• [Work instruction]:
Give every line from the entries that contains "height".

• [Available records]:
_ _ _ _ _

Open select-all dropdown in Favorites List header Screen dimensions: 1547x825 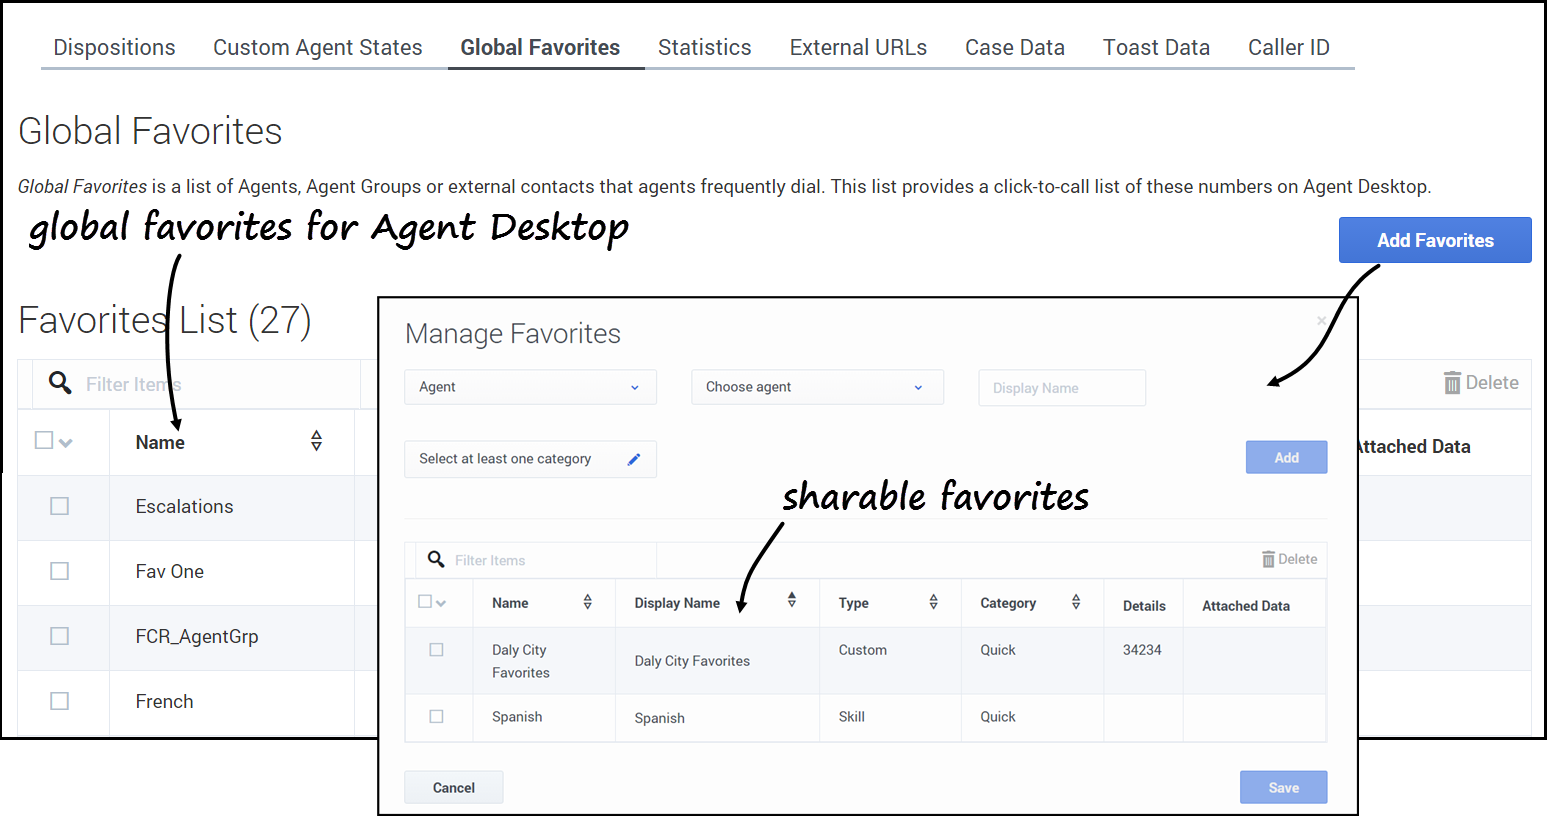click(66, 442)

_ _ _ _ _

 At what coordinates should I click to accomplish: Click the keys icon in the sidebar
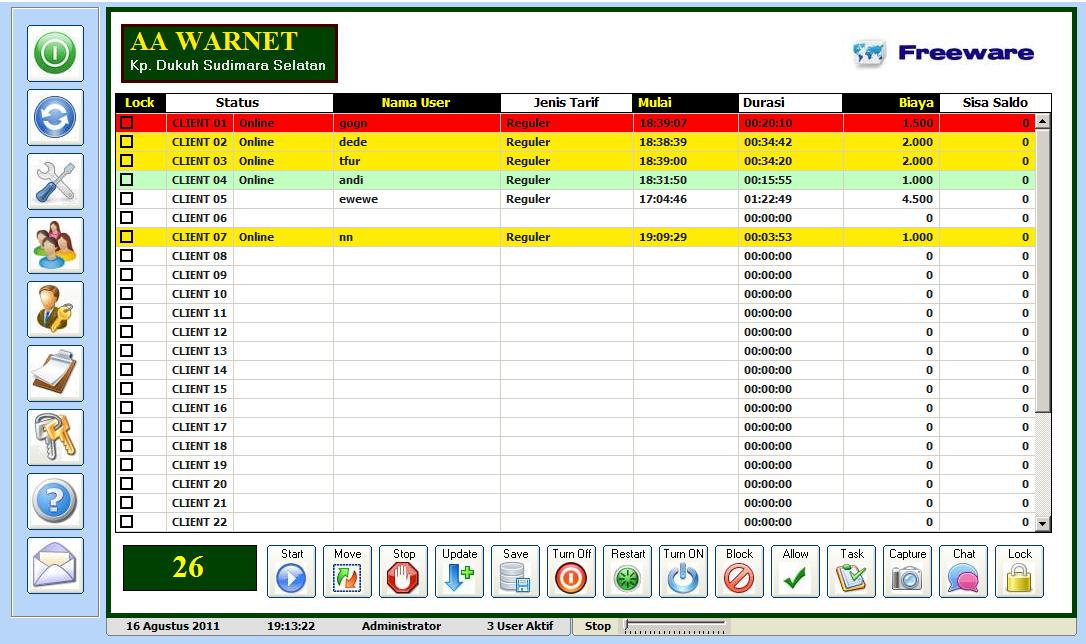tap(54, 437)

_ _ _ _ _

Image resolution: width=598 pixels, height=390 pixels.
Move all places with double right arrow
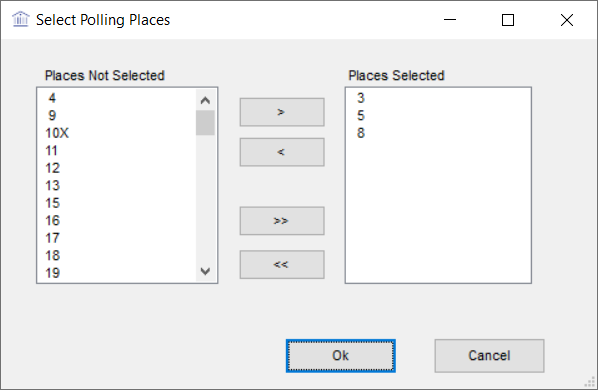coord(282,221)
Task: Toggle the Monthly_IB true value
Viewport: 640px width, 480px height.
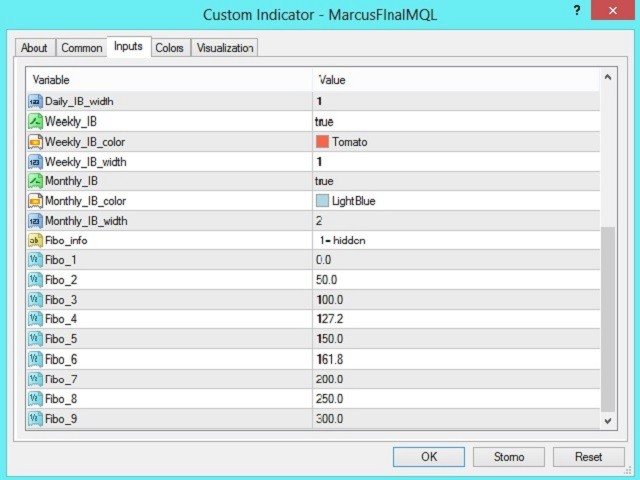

_ _ _ _ _

• [Written response]:
Image resolution: width=598 pixels, height=390 pixels.
Viewport: 640px width, 480px height.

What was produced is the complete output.